▸ Required work
Below is a listing; repeat exactly the lines from the one containing "ふれあいパーク・きみつ (43, 1818)" to the one containing "Survey (454, 13)", both included.

▸ Material supplied
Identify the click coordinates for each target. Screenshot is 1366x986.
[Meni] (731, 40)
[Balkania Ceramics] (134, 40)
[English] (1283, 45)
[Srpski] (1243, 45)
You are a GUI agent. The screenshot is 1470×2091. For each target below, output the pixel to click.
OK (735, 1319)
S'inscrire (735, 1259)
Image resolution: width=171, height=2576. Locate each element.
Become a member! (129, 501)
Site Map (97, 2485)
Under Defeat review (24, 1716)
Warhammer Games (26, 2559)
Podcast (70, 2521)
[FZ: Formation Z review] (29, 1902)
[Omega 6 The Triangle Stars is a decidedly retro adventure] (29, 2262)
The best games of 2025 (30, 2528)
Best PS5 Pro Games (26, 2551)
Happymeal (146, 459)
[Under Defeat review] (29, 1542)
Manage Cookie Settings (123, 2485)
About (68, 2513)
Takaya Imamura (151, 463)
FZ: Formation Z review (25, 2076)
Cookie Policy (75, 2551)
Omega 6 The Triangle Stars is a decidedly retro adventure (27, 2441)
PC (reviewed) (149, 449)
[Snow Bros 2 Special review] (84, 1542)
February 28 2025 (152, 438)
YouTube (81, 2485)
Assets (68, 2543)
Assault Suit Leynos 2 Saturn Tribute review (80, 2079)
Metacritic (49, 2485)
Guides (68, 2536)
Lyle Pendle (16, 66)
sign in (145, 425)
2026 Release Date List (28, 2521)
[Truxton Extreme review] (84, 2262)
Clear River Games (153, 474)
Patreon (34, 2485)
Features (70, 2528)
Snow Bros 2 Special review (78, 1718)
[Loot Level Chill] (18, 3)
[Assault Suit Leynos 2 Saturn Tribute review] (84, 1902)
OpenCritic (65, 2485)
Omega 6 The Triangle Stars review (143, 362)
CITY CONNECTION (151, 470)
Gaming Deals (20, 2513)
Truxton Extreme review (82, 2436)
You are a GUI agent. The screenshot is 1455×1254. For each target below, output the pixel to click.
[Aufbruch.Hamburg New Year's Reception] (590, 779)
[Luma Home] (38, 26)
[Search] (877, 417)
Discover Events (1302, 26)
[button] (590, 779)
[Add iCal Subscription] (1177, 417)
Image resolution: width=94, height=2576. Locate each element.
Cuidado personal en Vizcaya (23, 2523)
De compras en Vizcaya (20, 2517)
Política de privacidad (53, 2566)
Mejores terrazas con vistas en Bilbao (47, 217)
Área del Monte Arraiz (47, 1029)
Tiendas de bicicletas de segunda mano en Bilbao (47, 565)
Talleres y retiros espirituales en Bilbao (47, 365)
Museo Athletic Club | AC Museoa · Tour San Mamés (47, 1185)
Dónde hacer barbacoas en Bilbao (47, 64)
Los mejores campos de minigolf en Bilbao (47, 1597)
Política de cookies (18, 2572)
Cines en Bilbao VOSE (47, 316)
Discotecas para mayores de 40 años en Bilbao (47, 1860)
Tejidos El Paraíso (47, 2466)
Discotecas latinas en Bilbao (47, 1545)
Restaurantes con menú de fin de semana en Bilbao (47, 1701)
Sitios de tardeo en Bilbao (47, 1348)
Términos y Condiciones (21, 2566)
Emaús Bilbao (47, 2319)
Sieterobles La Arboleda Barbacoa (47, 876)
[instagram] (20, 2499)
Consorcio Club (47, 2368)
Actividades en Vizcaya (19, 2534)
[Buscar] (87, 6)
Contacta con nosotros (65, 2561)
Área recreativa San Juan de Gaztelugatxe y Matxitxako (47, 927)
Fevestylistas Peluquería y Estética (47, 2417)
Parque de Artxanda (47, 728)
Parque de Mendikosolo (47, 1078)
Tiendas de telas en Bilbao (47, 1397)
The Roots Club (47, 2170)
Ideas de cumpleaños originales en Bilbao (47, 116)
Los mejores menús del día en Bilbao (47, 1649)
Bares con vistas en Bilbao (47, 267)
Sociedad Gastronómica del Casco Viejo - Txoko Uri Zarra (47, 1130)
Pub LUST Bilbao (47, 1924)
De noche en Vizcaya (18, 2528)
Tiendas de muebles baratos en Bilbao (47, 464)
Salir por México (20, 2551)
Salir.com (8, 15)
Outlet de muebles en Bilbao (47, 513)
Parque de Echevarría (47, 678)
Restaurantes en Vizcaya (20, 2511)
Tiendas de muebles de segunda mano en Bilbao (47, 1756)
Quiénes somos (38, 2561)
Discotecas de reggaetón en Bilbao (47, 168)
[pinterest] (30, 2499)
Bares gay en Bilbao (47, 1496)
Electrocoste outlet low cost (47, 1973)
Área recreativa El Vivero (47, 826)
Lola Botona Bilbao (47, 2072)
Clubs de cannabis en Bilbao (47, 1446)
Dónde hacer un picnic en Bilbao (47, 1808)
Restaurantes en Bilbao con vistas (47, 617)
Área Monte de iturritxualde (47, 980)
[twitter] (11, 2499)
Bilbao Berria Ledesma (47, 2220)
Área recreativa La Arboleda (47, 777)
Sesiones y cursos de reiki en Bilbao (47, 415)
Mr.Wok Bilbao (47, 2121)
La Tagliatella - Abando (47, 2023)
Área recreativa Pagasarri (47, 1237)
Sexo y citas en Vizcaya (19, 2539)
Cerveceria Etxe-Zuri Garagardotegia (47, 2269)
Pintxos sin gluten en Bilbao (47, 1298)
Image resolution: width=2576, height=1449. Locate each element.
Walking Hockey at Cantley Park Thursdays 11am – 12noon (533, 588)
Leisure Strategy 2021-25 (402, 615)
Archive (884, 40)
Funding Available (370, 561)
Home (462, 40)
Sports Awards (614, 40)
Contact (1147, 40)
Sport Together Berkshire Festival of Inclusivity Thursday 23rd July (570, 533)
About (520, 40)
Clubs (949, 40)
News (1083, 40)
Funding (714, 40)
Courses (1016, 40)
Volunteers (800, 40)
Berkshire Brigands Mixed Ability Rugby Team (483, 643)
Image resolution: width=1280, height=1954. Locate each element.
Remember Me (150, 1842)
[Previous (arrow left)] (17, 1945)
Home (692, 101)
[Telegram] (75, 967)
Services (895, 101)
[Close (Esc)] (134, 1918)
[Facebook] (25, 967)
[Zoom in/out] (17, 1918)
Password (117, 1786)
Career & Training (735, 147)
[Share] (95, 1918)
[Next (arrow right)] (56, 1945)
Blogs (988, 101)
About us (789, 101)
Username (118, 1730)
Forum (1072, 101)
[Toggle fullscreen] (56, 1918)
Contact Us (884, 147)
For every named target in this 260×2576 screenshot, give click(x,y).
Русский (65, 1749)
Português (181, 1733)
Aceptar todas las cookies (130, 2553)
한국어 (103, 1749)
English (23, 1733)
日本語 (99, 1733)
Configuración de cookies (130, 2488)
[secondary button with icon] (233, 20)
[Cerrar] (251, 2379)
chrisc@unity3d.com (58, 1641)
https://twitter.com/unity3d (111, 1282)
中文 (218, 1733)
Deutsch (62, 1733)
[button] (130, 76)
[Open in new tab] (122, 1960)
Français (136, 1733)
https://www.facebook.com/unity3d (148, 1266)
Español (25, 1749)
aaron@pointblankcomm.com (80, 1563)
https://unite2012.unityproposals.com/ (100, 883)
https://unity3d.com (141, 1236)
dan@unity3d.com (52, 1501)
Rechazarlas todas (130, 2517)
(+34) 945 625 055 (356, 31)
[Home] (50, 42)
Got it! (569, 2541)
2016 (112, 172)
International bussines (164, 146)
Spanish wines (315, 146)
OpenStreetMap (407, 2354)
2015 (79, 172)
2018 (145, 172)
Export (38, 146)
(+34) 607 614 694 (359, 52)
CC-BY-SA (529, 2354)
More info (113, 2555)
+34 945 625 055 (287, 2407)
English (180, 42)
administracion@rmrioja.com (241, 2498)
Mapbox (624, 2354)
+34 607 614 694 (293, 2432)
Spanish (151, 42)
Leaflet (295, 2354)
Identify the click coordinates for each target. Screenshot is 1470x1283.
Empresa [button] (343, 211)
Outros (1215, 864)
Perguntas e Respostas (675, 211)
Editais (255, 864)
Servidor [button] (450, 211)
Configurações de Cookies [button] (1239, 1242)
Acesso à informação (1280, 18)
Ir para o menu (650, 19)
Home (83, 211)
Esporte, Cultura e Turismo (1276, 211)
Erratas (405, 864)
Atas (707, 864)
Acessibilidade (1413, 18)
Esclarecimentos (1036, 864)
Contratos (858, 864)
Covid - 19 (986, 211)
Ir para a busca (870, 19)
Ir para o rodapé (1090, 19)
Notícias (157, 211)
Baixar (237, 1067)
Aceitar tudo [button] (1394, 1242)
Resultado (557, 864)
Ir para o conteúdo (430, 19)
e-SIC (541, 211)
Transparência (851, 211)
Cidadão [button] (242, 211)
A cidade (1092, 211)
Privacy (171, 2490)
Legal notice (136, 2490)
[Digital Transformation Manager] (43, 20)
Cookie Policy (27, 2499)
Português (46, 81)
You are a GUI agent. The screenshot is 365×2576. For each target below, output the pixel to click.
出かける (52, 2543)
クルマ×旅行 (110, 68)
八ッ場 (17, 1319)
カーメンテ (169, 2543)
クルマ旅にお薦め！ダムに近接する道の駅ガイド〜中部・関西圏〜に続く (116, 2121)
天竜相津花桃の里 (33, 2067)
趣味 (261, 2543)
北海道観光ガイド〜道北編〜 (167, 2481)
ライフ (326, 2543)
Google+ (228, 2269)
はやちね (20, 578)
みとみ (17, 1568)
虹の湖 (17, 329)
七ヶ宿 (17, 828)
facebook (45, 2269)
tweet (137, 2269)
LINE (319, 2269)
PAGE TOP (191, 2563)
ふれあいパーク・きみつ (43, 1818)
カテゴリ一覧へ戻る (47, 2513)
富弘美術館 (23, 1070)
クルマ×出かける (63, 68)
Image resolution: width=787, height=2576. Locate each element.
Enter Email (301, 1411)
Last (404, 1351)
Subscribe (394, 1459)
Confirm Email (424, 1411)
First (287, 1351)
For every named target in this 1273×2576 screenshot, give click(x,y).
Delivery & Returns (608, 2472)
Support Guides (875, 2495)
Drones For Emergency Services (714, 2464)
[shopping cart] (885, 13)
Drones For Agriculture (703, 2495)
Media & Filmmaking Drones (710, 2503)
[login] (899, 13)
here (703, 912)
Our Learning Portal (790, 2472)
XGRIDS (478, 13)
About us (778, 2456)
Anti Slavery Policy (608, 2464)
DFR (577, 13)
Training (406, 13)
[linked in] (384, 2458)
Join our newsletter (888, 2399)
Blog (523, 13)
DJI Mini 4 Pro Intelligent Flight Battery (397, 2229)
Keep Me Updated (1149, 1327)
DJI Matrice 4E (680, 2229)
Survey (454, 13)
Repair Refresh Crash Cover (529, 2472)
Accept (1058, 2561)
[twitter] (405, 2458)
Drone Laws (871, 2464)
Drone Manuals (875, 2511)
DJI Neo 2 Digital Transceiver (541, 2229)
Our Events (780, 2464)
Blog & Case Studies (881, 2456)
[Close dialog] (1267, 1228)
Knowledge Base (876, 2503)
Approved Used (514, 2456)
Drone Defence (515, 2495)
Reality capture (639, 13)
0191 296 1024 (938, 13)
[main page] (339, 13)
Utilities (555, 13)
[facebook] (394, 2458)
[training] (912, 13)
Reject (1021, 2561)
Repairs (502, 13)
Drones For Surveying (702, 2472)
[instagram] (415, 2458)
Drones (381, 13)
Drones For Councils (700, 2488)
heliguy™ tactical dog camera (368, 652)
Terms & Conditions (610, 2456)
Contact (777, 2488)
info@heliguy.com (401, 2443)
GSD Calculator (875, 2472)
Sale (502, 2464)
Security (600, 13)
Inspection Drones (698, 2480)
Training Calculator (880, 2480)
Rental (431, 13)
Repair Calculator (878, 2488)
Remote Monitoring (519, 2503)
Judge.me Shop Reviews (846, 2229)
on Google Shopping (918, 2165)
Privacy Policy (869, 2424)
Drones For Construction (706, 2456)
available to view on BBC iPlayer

▸ Finished exercise
ふれあいパーク・きみつ (43, 1818)
カテゴリ一覧へ戻る (47, 2513)
富弘美術館 (23, 1070)
クルマ×出かける (63, 68)
Image resolution: width=787, height=2576. Locate each element.
Enter Email (301, 1411)
Last (404, 1351)
Subscribe (394, 1459)
Confirm Email (424, 1411)
First (287, 1351)
For every named target in this 1273×2576 screenshot, give click(x,y).
Delivery & Returns (608, 2472)
Support Guides (875, 2495)
Drones For Emergency Services (714, 2464)
[shopping cart] (885, 13)
Drones For Agriculture (703, 2495)
Media & Filmmaking Drones (710, 2503)
[login] (899, 13)
here (703, 912)
Our Learning Portal (790, 2472)
XGRIDS (478, 13)
About us (778, 2456)
Anti Slavery Policy (608, 2464)
DFR (577, 13)
Training (406, 13)
[linked in] (384, 2458)
Join our newsletter (888, 2399)
Blog (523, 13)
DJI Mini 4 Pro Intelligent Flight Battery (397, 2229)
Keep Me Updated (1149, 1327)
DJI Matrice 4E (680, 2229)
Survey (454, 13)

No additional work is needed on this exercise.